▸ **Goal**: Please copy the stretch from the line containing "You are a GUI" through the line containing "click(x=365, y=17)", character for character.

▸ **Data shown**:
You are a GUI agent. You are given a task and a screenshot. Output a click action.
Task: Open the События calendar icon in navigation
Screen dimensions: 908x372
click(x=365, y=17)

* * *

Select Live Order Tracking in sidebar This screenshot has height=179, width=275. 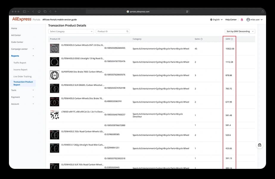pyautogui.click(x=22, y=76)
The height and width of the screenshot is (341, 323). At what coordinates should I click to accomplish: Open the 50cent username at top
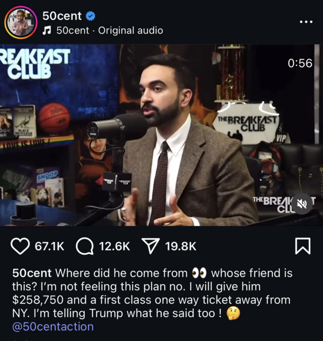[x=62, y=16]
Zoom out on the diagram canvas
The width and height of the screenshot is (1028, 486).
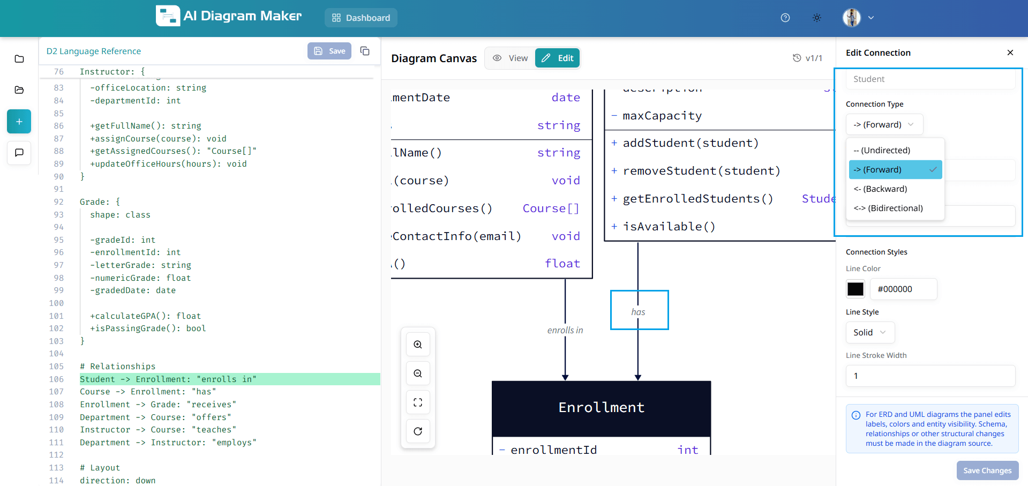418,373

==

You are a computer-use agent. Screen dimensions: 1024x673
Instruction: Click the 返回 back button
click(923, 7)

▸ **Written answer**:
You are a GUI agent. You are given a task and a screenshot. Output a click action.
Task: Open the События calendar icon in navigation
Screen dimensions: 908x372
click(x=365, y=17)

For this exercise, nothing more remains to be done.